[Data items]
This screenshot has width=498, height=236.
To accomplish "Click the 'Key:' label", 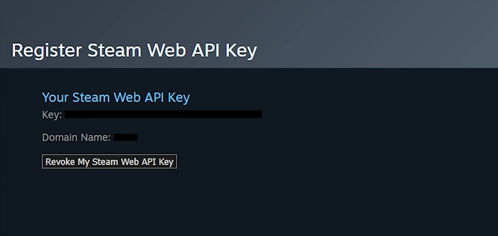I will coord(51,115).
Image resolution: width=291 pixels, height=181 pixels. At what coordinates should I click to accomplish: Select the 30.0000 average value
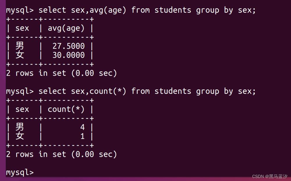coord(69,55)
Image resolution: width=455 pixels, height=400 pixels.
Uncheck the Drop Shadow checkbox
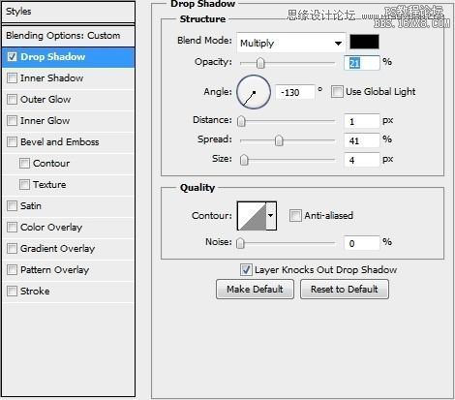click(x=12, y=57)
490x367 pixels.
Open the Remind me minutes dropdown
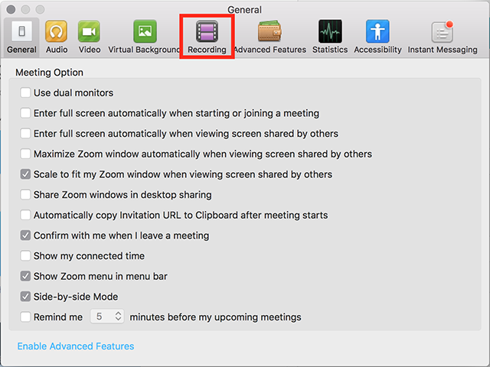[x=107, y=317]
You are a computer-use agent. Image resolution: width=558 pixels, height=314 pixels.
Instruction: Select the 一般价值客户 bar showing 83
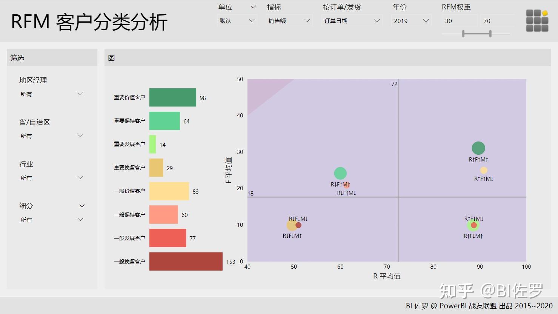169,191
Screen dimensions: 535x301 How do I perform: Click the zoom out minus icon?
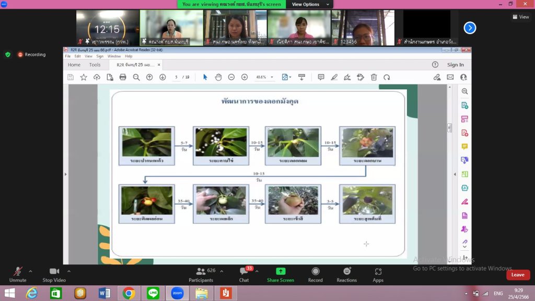point(231,77)
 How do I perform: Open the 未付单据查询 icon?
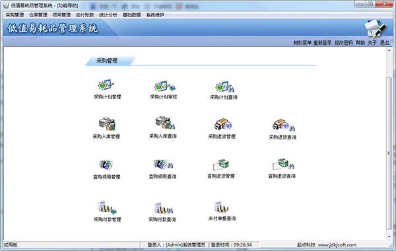pos(222,207)
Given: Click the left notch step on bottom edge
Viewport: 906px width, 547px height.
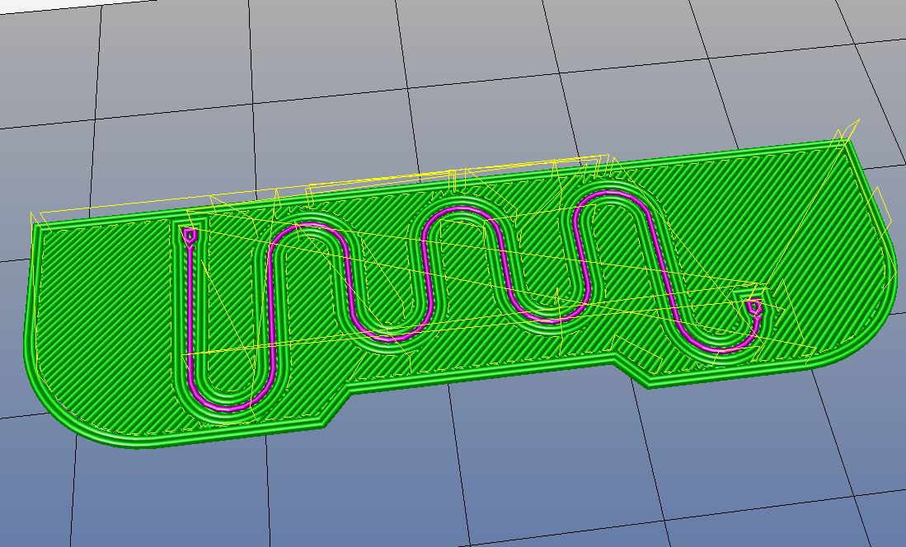Looking at the screenshot, I should click(x=338, y=407).
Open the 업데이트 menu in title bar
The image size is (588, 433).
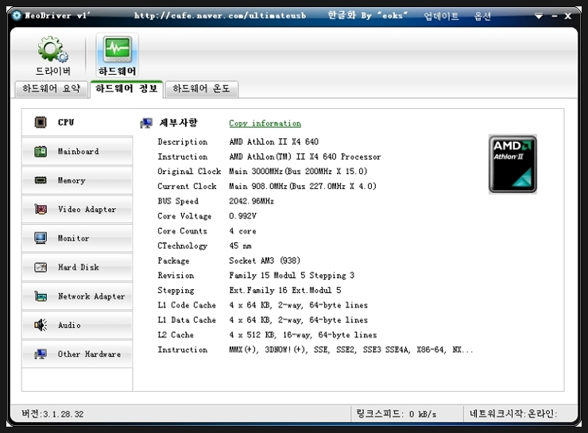tap(441, 16)
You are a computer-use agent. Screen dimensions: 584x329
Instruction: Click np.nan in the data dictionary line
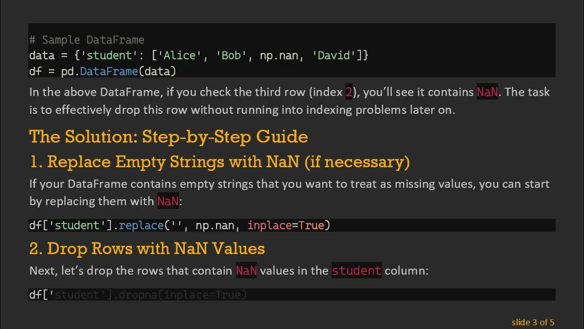tap(279, 56)
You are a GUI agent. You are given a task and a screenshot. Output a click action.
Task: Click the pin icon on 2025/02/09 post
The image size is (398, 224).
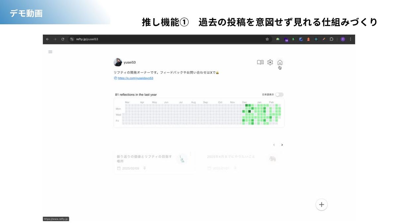point(144,168)
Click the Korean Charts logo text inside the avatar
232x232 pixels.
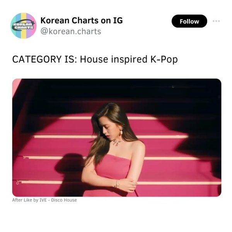23,26
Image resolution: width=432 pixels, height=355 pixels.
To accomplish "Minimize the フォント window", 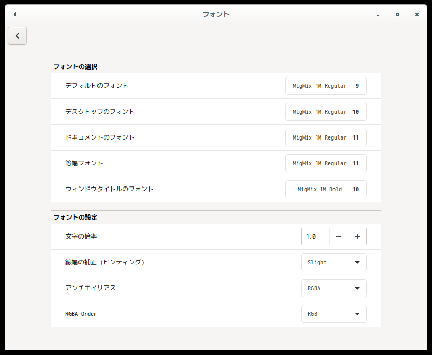I will (x=378, y=15).
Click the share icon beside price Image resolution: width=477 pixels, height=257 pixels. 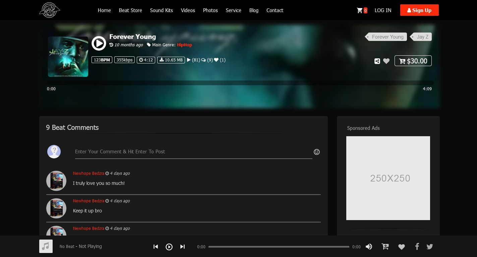click(x=377, y=61)
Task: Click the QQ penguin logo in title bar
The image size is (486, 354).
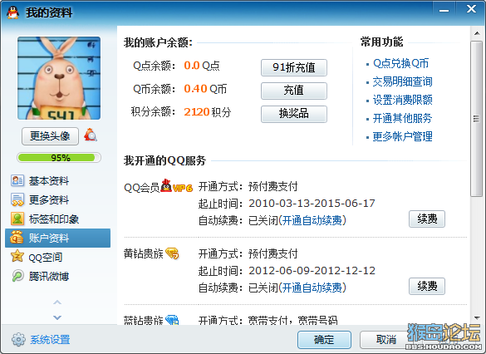Action: [x=13, y=12]
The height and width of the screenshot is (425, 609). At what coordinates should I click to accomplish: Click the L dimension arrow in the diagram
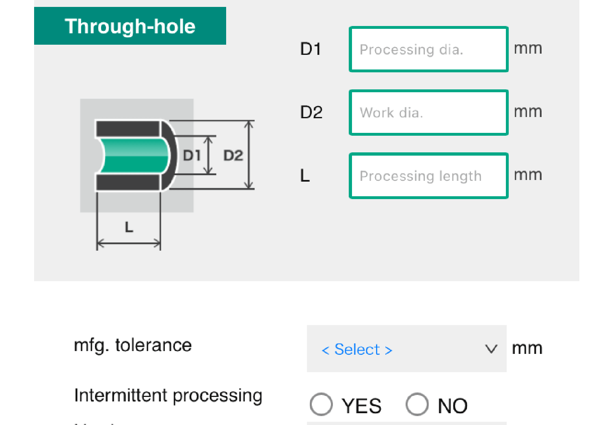[128, 244]
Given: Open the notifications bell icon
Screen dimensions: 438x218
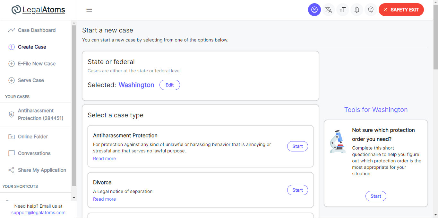Looking at the screenshot, I should [357, 10].
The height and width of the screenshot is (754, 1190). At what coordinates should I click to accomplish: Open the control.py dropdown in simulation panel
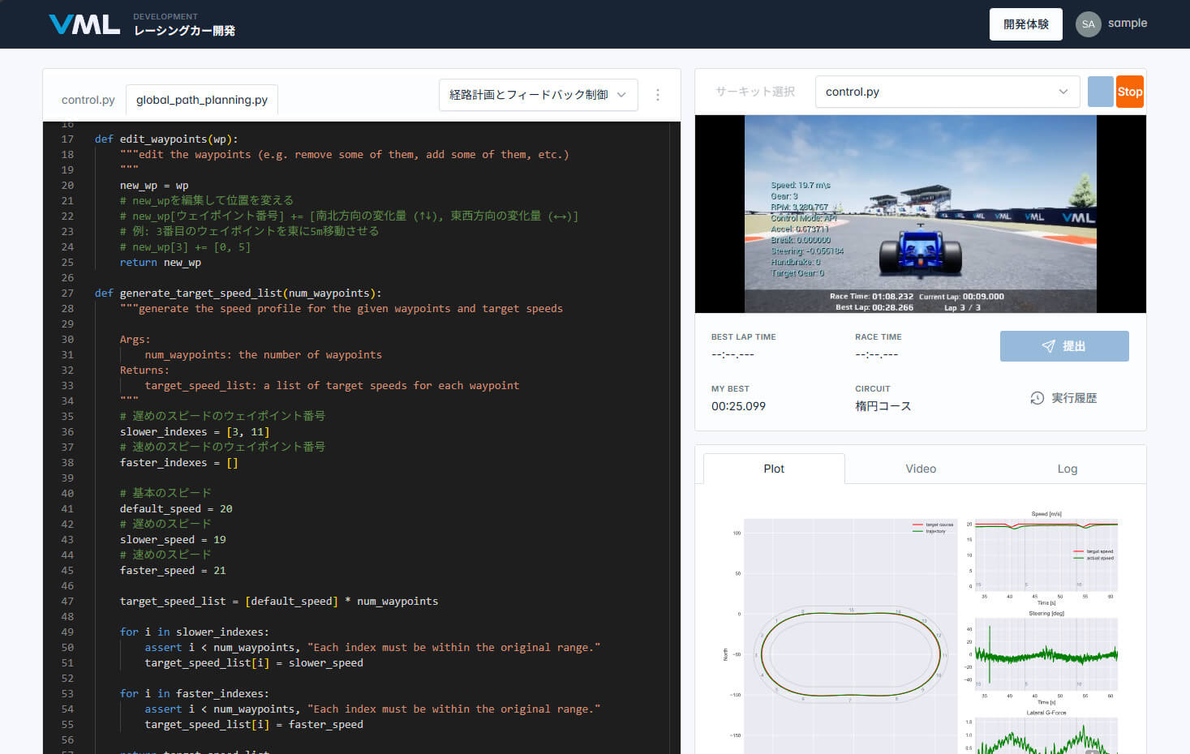coord(946,92)
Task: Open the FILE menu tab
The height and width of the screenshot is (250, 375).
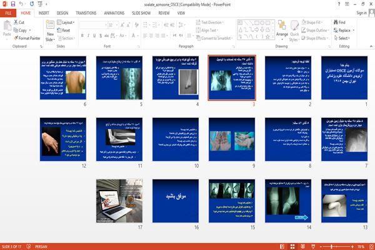Action: click(x=8, y=13)
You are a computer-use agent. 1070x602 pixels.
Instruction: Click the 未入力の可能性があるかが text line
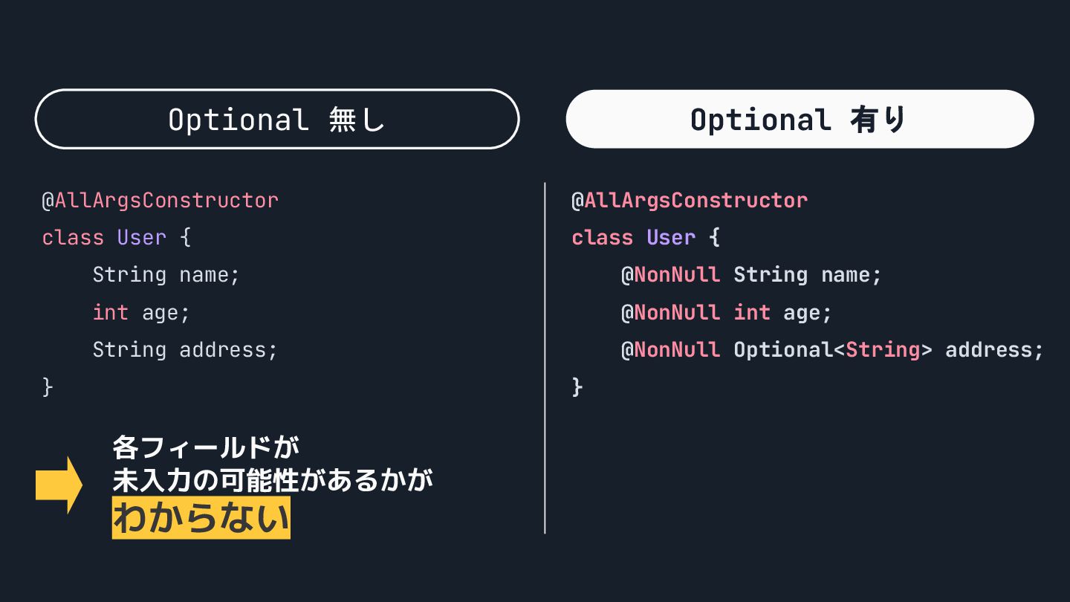click(273, 480)
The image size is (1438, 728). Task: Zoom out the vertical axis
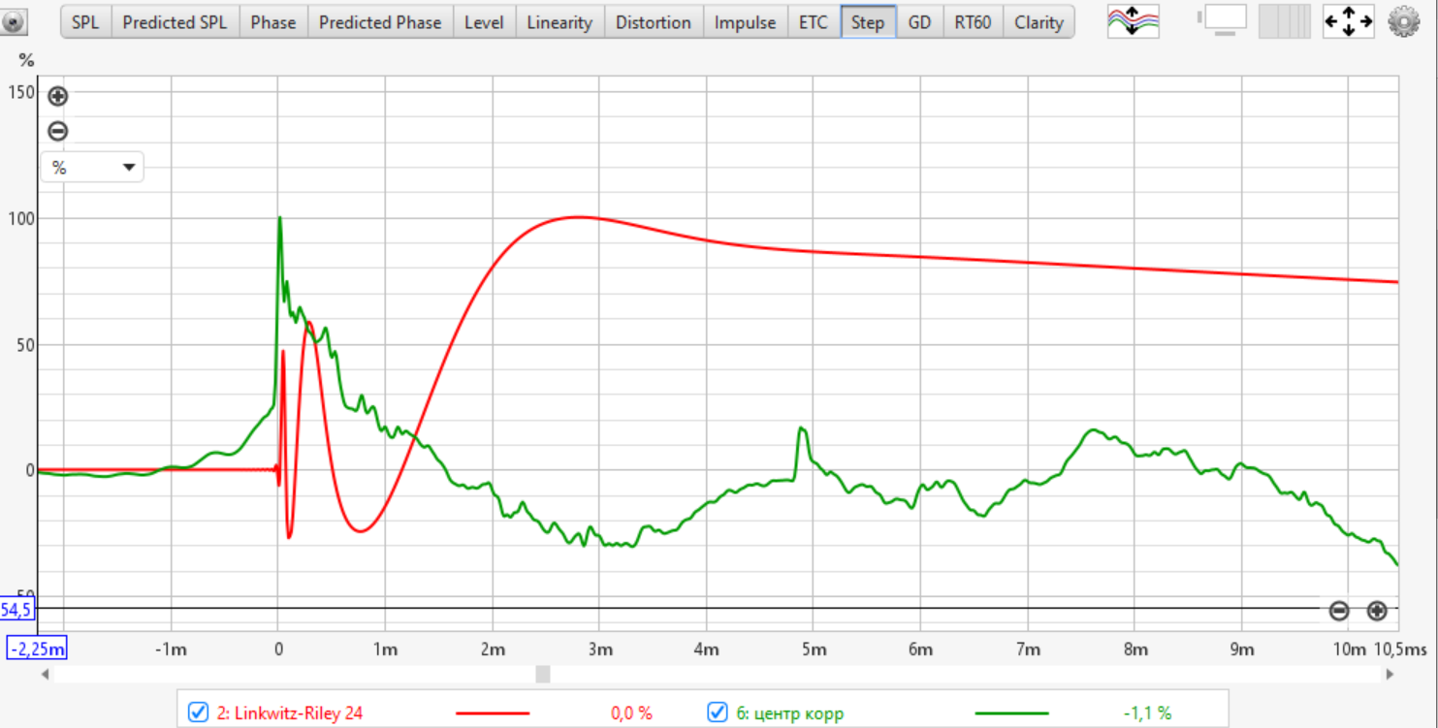(58, 131)
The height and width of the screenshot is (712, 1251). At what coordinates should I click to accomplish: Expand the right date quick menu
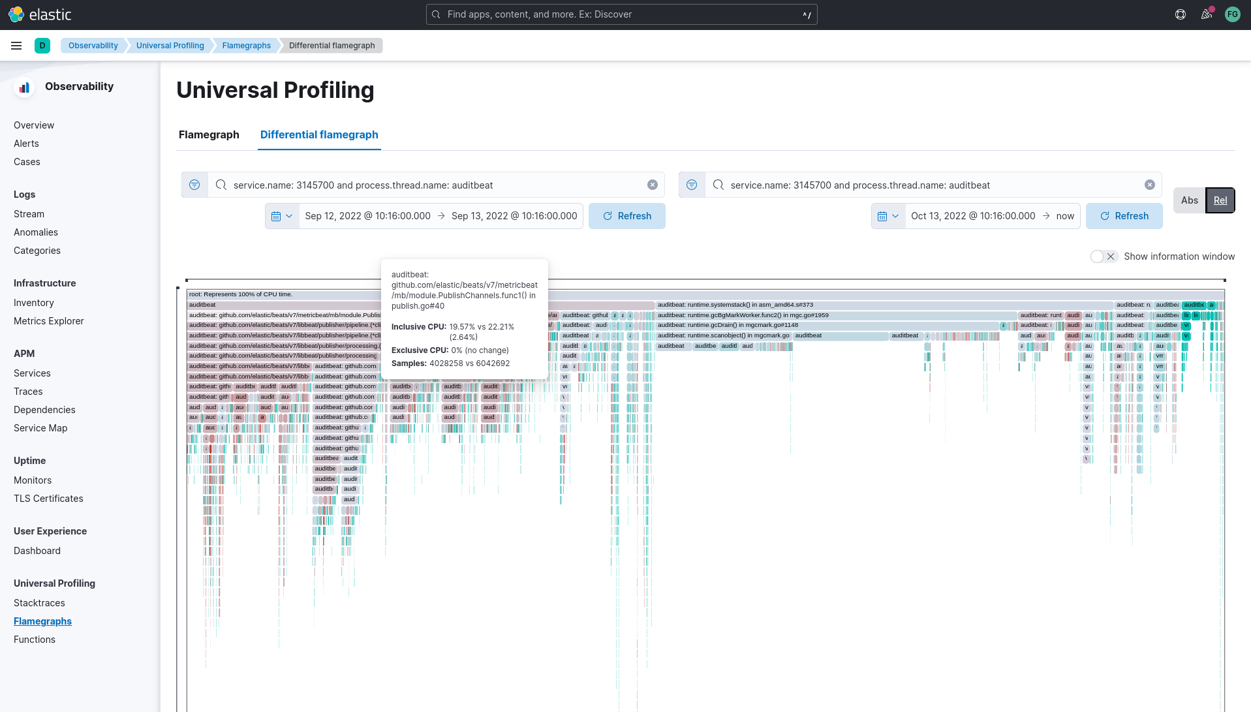tap(888, 216)
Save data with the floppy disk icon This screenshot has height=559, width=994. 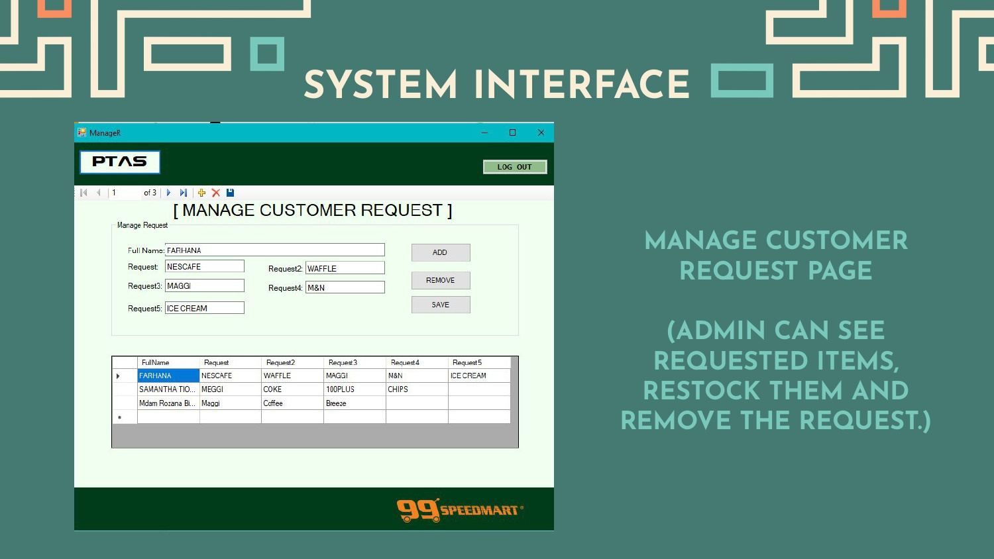[230, 193]
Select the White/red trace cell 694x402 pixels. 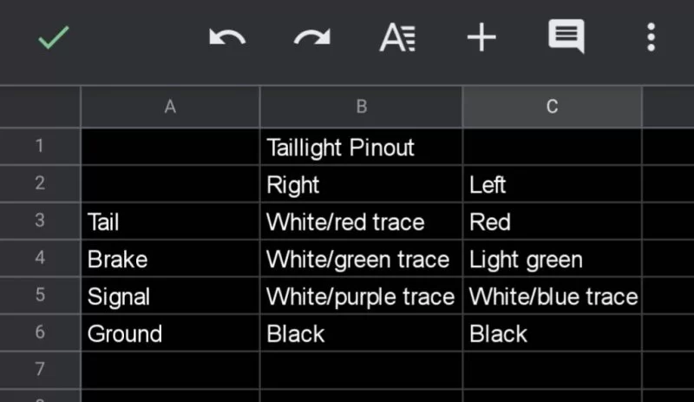tap(361, 222)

*Description of the task*. From the data above, return only the lines starting at the line that holds "You are a computer-use agent. Image" and ending at the line that holds "Given: Click the", word for word and without pictures.

*Exercise result*.
You are a computer-use agent. Image resolution: width=558 pixels, height=314 pixels.
Instruction: Select the 一般价值客户 bar showing 83
169,191
Screen dimensions: 535x301 How do I perform: Click the zoom out minus icon?
point(231,77)
 How do I perform: Open the 未付单据查询 icon?
pos(222,207)
Given: Click the left notch step on bottom edge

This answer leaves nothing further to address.